[About this task]
The line containing "Image resolution: width=587" marks where to begin. Write out that line and every line after it exactly, through the last line below.

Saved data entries
• • • • • • •

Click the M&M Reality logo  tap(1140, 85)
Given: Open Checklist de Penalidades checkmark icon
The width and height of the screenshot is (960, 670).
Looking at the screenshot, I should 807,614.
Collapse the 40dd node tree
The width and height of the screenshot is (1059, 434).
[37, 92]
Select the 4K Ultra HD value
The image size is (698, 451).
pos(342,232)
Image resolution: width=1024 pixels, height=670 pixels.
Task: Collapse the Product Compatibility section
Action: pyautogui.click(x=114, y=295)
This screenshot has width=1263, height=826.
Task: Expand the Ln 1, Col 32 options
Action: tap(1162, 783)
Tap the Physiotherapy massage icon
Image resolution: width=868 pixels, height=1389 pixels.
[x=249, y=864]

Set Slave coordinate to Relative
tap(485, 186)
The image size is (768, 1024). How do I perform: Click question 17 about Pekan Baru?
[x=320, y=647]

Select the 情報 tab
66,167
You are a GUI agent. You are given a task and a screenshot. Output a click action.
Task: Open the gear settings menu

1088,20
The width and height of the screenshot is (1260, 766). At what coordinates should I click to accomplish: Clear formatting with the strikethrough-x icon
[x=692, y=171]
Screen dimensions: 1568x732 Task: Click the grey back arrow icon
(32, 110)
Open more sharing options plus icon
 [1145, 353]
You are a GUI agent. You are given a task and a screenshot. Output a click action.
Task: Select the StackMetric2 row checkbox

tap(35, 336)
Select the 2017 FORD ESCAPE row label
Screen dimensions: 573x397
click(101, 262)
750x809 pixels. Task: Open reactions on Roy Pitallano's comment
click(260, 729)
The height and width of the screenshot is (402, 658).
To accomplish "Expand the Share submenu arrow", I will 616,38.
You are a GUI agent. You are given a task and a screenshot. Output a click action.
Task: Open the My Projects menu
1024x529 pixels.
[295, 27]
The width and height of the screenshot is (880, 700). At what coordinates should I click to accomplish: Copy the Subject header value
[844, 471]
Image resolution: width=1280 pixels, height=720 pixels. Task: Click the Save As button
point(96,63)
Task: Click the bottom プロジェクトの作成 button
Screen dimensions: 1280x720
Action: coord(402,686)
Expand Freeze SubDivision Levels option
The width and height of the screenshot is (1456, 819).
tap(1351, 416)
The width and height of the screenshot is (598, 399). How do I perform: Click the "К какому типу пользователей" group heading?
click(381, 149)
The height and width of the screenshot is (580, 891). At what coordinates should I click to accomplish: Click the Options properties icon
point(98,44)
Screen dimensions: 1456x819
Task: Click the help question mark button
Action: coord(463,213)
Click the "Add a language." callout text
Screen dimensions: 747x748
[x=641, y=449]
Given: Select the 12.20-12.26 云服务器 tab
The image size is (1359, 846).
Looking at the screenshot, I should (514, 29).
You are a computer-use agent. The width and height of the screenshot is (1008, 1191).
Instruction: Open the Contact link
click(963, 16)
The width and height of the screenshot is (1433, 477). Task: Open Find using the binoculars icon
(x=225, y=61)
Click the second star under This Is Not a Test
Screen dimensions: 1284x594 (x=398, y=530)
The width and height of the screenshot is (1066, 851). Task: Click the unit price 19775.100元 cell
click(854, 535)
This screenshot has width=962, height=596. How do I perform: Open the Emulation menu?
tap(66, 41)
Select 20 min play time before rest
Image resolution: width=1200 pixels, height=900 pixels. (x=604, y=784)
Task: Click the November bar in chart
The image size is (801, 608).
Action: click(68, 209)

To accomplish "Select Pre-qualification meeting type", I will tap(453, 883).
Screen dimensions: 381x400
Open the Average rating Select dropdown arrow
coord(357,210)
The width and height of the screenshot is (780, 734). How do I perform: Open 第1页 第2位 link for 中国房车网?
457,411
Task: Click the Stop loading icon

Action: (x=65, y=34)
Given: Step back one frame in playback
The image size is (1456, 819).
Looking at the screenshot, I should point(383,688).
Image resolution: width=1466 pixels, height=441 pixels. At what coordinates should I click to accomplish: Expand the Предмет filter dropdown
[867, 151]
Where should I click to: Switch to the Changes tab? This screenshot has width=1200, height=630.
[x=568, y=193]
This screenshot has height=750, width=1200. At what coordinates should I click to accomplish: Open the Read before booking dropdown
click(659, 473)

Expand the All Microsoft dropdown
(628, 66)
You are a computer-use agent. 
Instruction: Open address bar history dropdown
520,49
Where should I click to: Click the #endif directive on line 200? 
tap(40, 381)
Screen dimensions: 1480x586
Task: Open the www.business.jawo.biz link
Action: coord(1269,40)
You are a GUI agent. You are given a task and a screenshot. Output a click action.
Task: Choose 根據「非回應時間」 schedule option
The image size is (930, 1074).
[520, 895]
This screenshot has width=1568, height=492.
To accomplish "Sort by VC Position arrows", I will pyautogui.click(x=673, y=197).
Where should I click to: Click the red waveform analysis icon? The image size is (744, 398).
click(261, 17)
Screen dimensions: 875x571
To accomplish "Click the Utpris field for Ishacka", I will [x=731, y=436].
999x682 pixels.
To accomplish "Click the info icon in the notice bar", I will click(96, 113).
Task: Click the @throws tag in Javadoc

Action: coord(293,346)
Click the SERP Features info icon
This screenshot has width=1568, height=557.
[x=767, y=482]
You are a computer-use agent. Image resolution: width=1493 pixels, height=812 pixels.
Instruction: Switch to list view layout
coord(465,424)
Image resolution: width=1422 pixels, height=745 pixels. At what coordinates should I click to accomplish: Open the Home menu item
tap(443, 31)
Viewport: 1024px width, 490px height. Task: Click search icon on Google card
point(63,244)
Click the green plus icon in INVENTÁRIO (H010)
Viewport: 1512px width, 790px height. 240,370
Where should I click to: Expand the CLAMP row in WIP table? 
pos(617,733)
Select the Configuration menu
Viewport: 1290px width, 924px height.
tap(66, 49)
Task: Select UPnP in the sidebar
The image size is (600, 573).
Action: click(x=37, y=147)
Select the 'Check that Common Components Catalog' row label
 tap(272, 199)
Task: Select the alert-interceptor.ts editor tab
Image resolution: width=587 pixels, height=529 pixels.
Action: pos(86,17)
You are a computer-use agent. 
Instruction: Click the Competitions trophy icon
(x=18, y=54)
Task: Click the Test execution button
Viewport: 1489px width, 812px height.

• • • • • • •

[Task answer]
Image resolution: width=587 pixels, height=529 pixels.
Action: pos(86,17)
You are a computer-use agent. 
Instruction: Click the Competitions trophy icon
(x=18, y=54)
Task: Click the Test execution button
Viewport: 1489px width, 812px height.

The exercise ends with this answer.